Xingyi Quan, das auch "Xinyi liuhe Quan" genannt wird ist eine der klassischen Kampfkünste Chinas und weist ebenfalls eine Übereinstimmung mit der daoistischen Philosophie auf. Als dessen Begründer gilt gemeinhin Ji Jike (1604 – 1683 n. Chr.) aus der Provinx Shanxi, der diesen Kampfstil um 1640 systematisiert haben soll. Das Xingyi Quan gliedert sich heute in drei Schulen: die Shanxi-, die Hebei- und die Hunan-Schule. Davon gilt die Shanxi-Schule als die ursprünglichste, doch die Hebei-Schule ist heute am weitesten verbreitet.

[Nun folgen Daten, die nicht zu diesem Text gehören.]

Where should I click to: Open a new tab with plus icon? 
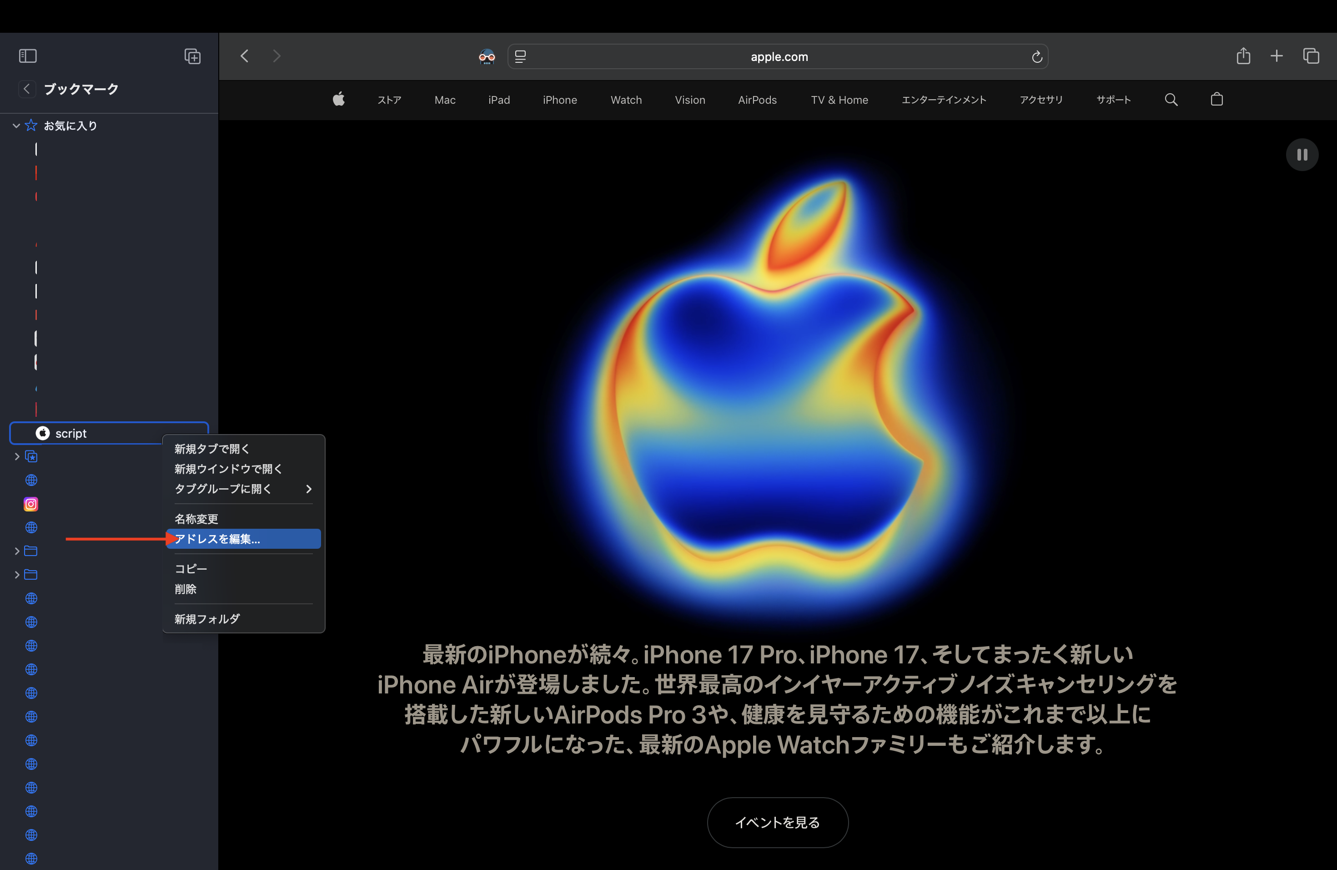1276,56
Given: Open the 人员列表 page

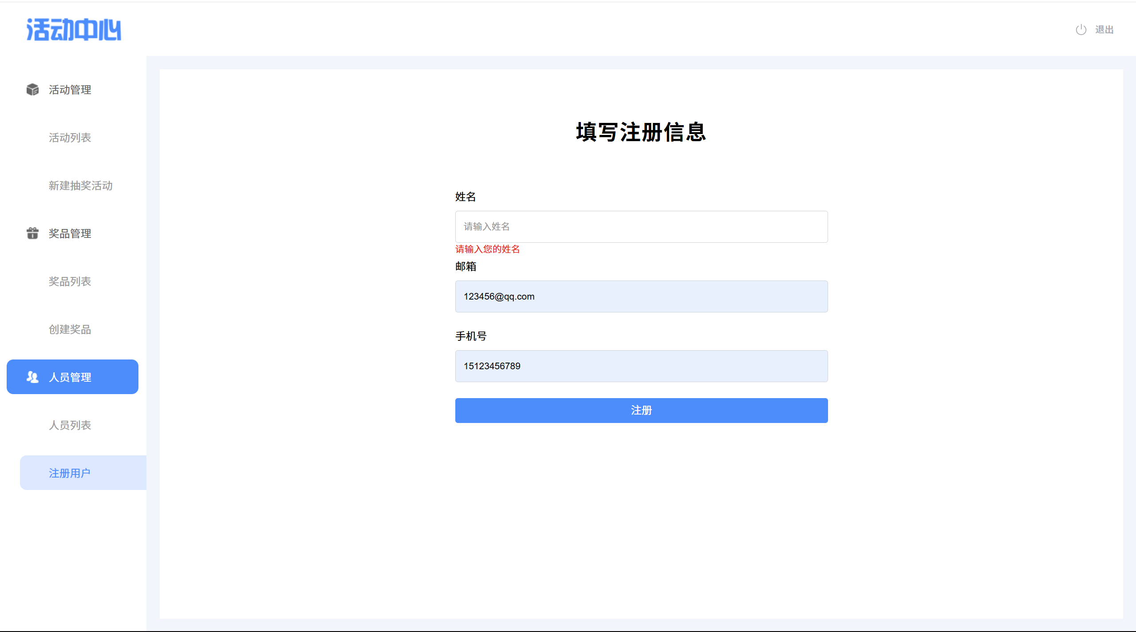Looking at the screenshot, I should pyautogui.click(x=70, y=425).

Obwohl Xingyi Quan zu den so genannten inneren Kampfstilen (neijia quan) zählt, ist es doch keineswegs eine weiche Kampfkunst, sondern zeichnet sich durch eine zweifelslose Aggressivität aus. Im Gegensatz zum eng verwandten Bagua Quan, das ganz auf Abwehr ausgerichtet ist, betont das Xingyi Quan die Offensive.

Die Bewegungen sind geradlinig und direkt und werden in der Regel in Richtung des Gegners ausgeführt. Im Kampf gilt es nicht zu lange abzuwarten, sondern die Deckung des Gegners sofort zu durchbrechen. Ein Zurückweichen gibt es nicht und auch Täuschungsmanöver fehlen ganz. Dem Grundprinzip dieser Kampfkunst zufolge sollen vielmehr die Energie und der Wille des Ausübenden so stark sein, dass er seinen Gegner ohne jegliche Finten bezwingen kann. Xingyi-Bewegungen basieren auf Santishi (der dreifachen Stellung), Wuxing (den fünf Elementen), und Shierxing (den 12 Tierformen).

Die fünf Grundtechniken des Xingyi Quan leiten sich, wie sich im Folgenden zeigt, von den fünf Elementen ab:
Piquan, die spaltende Faust, Bezug nehmend auf das Element Metall,
Zuanquan, die bohrende Faust, Bezug nehmend auf das Element Wasser,
Bengquan, die berstende Faust, Bezug nehmend auf das Element Holz,
Paoquan, die explodierende Faust, Bezug nehmend auf das Element Feuer,
Hengquan, die horizontal ausscherende Faust, Bezug nehmend auf das Element Erde.

Im Xingyi Quan werden die Fünf Elemente also in Bewegungen umgewandelt. Durch eine dynamische Abfolge dieser Bewegungen werden die Elemente dann in eine Beziehung zueinander gesetzt.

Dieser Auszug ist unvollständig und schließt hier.